Aim of the exercise:
Will you transcribe all the entries word for word, skipping the pictures they hold?

Excerpted data:
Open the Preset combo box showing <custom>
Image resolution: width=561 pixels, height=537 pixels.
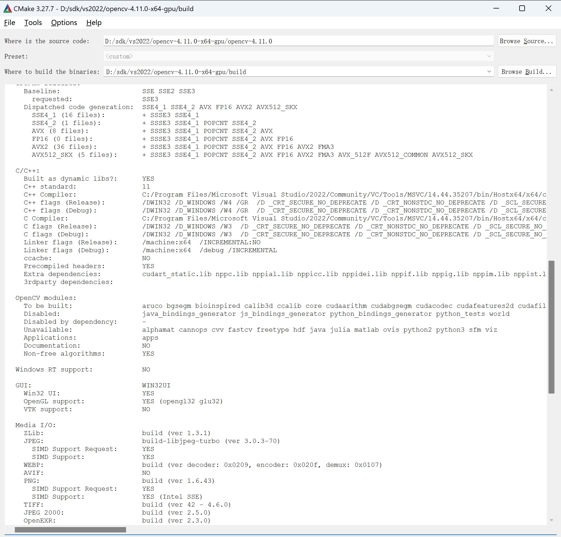(298, 56)
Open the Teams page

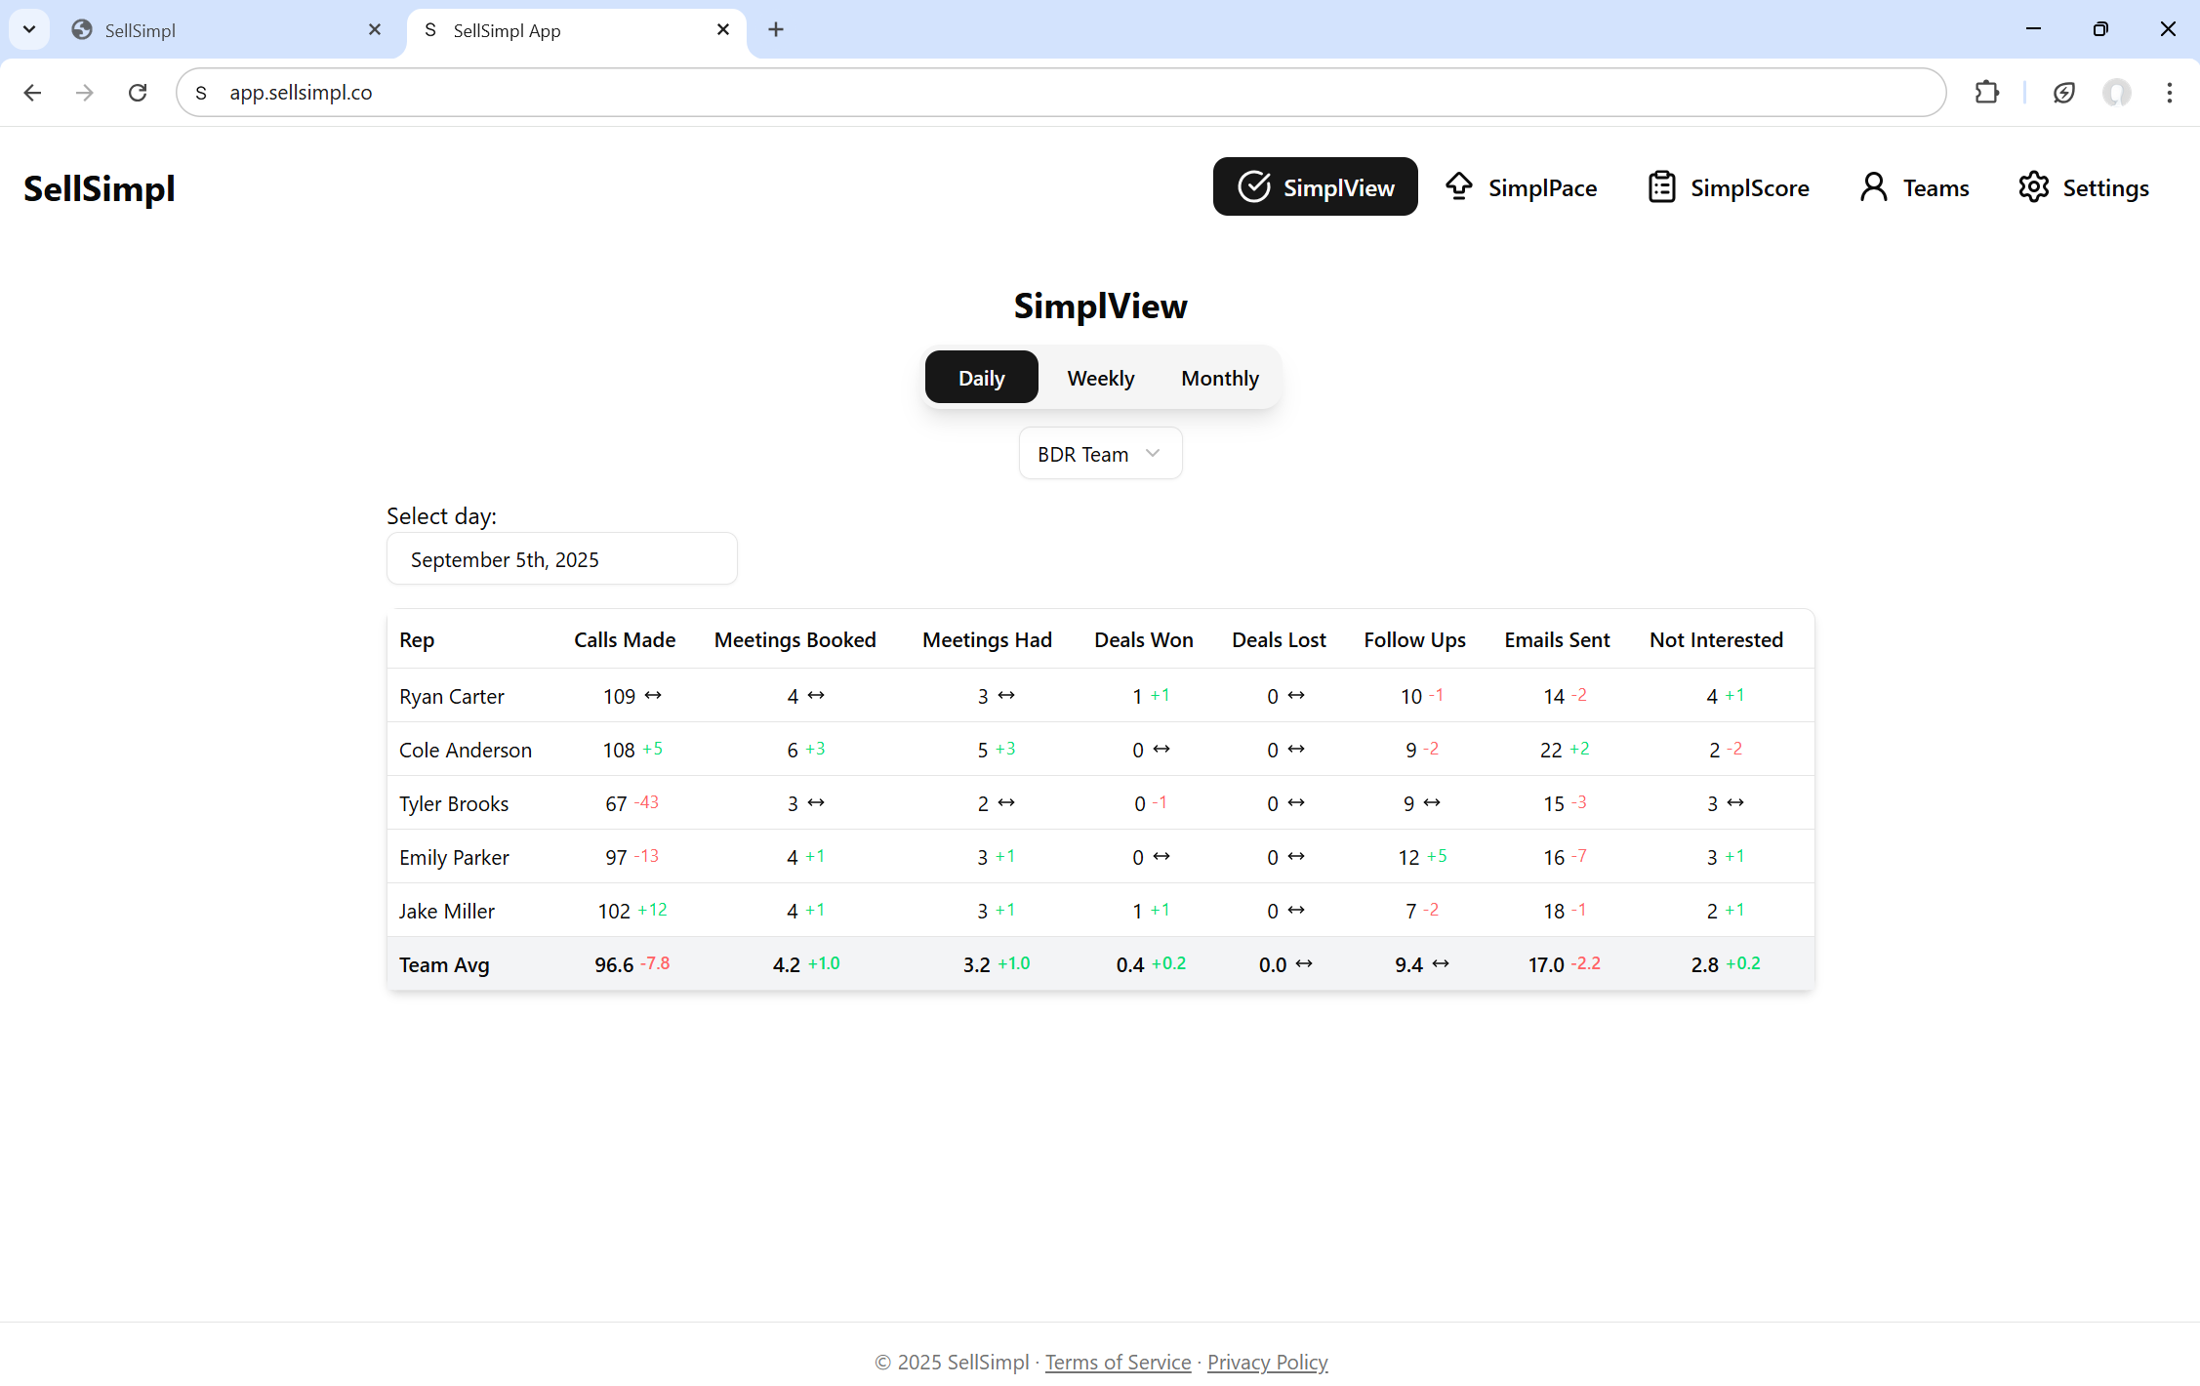1912,186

Answer section:
Open the Preset combo box showing <custom>
Image resolution: width=561 pixels, height=537 pixels.
(298, 56)
Open the Teams page

1912,186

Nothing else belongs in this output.